Posted October 19, 2008 – 8:13 pm by Yakov Shafranovich in Programming, Projects

For the past few weeks, my RSS reader (Bloglines) has not been behaving. Now comes a post on Techncrunch that the founder of Bloglines is considering switching to Google Reader. I started exploring Google Reader to see if it would fit my needs (notice the new feed on the sidebar). One immideate issue I ran into is iGoogle support. I got used to this Bloglines notifier gadget for iGoogle that tells me when I have new items. BUT, the official Google Reader gadget seems not work under Google Apps (which I use) and the new canvas version fails in Firefox.

After a look at the Gadget API, I whipped up a very small hack for this problem. It is an iGoogle gadget which embeds the mobile version of Google Reader (which fits perfectly inside iGoogle). It is a very simple gadget with Content Type = url and is basically just a glorified iFrame. As long as you are logged into Google Reader, it should work. I tested it under Firefox 3 and Opera 9.5 under Ubuntu 8.

To install this gadget, click here. For full source, click here. Comments are welcome to code /at/ shaftek [dot] org.

——- What follows is a somewhat technical discussion of some of the gory aspects of this gadget, if you are not a techy, feel free to skip it ——-

My initial goal was to make a notifier just like the Bloglines one, that simply shows how many unread items there are and a link to Google Reader. Unfortunatly, there is not official API, but there is an unofficial one which has been documented here. There is an API call called “unread-count” which returns the exact data I needed in either XML and JSON. However, in order to obtain it, you must be logged into Google Reader.

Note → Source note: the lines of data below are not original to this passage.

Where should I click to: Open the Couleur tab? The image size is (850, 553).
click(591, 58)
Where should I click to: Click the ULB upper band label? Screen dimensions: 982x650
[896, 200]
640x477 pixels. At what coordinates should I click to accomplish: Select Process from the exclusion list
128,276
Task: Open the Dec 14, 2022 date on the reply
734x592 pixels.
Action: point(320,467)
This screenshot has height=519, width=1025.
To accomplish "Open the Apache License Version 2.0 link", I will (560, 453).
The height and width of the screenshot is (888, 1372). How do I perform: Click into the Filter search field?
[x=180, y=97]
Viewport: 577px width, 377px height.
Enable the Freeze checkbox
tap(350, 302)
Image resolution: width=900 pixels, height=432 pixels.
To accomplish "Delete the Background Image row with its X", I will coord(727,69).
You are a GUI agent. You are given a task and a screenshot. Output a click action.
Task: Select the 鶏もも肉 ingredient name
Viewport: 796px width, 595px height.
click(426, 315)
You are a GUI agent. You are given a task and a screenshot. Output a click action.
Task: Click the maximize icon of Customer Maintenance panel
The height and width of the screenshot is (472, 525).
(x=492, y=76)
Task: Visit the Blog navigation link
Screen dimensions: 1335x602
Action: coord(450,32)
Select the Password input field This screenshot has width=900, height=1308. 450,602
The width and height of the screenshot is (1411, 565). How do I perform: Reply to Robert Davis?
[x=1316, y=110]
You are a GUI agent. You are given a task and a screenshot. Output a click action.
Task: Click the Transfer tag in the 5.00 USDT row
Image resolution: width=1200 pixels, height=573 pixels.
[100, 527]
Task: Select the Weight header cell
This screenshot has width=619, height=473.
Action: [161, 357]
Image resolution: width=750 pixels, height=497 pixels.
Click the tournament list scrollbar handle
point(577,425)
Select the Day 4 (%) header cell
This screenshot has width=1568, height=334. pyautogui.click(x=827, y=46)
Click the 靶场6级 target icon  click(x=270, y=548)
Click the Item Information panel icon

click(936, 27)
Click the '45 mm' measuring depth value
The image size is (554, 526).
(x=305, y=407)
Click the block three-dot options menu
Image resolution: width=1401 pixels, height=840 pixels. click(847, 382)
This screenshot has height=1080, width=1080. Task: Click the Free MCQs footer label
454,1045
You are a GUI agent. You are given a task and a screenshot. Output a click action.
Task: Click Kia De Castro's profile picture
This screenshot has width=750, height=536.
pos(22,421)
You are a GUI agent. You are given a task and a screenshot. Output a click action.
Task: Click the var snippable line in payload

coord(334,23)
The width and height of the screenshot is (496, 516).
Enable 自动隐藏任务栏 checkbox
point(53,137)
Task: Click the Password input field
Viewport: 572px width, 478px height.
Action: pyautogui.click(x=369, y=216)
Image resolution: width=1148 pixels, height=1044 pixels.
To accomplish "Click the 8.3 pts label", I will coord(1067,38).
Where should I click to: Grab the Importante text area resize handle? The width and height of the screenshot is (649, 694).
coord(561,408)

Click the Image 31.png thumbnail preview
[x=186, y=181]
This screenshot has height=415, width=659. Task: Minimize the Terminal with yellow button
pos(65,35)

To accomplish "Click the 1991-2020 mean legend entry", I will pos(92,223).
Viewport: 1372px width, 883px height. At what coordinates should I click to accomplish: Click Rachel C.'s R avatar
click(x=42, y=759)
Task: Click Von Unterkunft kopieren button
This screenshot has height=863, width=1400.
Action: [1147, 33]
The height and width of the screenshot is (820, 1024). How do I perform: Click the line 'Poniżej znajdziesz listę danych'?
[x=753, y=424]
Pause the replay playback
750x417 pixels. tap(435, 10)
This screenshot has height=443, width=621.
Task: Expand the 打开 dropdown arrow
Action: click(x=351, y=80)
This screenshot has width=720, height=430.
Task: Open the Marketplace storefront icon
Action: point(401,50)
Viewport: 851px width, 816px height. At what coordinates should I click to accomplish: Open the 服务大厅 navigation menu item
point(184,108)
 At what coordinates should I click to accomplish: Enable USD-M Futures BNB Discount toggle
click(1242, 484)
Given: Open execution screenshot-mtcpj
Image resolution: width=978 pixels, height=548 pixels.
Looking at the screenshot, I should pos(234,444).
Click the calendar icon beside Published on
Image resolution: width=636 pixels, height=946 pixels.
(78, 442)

Here is where I ran into cross domain security issues with Javascript. In order to get the XML output of that API call, my code needs to share the same domain as Google itself. There is no service that Google offers that can do that probably for the security reasons. Flash via crossdomain.xml isn’t helpful either. Using a proxy wouldn’t help since I do not have access to the cookies for Google Reader. And to top it off, the content on iGoogle is not served from a Google.com subomain.

So the next obvious step would be JSON. HOWEVER, the unofficial reader API does not offer ability to have a callback function for the JSON format. The raw JSON format is useless since the browser does not offer access to it via innerHTML, and it by itself is not parsed.

The next alternative after that would be to use the Gadget API Fetch functions to request the XML or JSON directly. HOWEVER, we run into the same cookie problem as before – they are served via a server side proxy which is not on the same domain. To get around that problem one could use the Account Authentication API which does return the correct tokens. BUT, the Gadget API’s fetch functions do not support cookies which is the only way to use the security tokens once they have been obtained.

As a last alternative, I was planning on using the Fetch functions to do the account authentication and then a server side proxy via something like AppEngine or my own server, that can be passed the SID and then pass it on as a cookie. However, that would involve more time than necessary so I leave that exercise to the reader.

The end result is a hack that simply embeds the mobile version of Google Reader in iGoogle. It might not be very innovative but hey, it works.